= John James Mason =

Canadian politician

John James Mason (4 February 1842 - 15 June 1903) was mayor of Hamilton, Ontario from 1884 to 1885. As mayor, he created a registry of those seeking work in order to connect them to potential employers, supported the establishment of a free library, and said he "personally reviewed almost every application for relief [for the poor], and [had] succeeded in bestowing charity where it was needed and been able to refuse those who were undeserving of it". After his term as mayor, he remained involved in politics, securing funding from the Minister of Education for the trial implementation of home economics classes in a local school in 1897, arguing that it would help decide whether to include it in the curriculum.
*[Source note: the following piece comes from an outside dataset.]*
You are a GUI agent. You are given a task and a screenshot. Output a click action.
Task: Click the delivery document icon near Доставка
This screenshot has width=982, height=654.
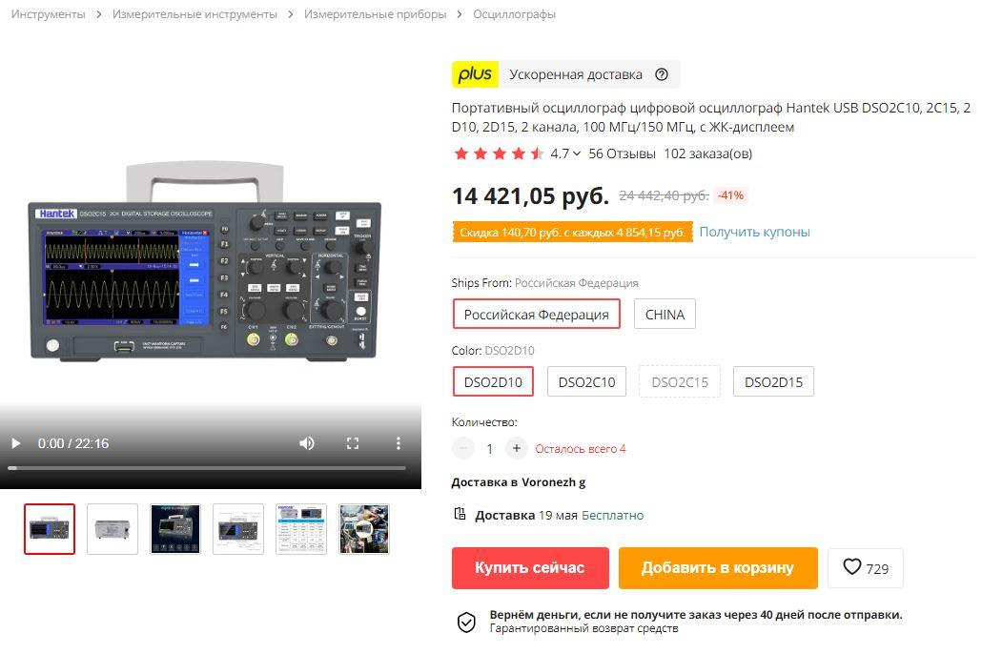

The Minister of Education allowed school boards to teach home economics later that year. Mason was also connected with the movement establish a branch of the Victorian Order of Nurses in Hamilton, in order to provide healthcare to those who could not afford private care, in 1899. He strongly opposed prohibition, saying he preferred a liquor license law because outright prohibition would result in outright disregard for the law, and because he saw nothing wrong with the sale of alcohol in public spaces (he was even the treasurer and a principal shareholder of the Grant-Lottridge Brewing Company). Mason was also involved with the Anglican church, being a delegate to the General Synod of the Anglican Church of Canada and honorary lay secretary of the provincial synod. He was the head of his own accounting firm from 1966 to 1874, after which he sold his share to his partner Ralph Leeming Gunn.

== Freemasonry ==
Mason was an active freemason.

In 1874, he was voted Grand Secretary of the Masonic Grand Lodge of Canada.

He was also the Provincial Warden for Canada of the Royal Order of Scotland, First Principal of the Grand Chapter, and Grand Registrar of the Great Priory of Canada.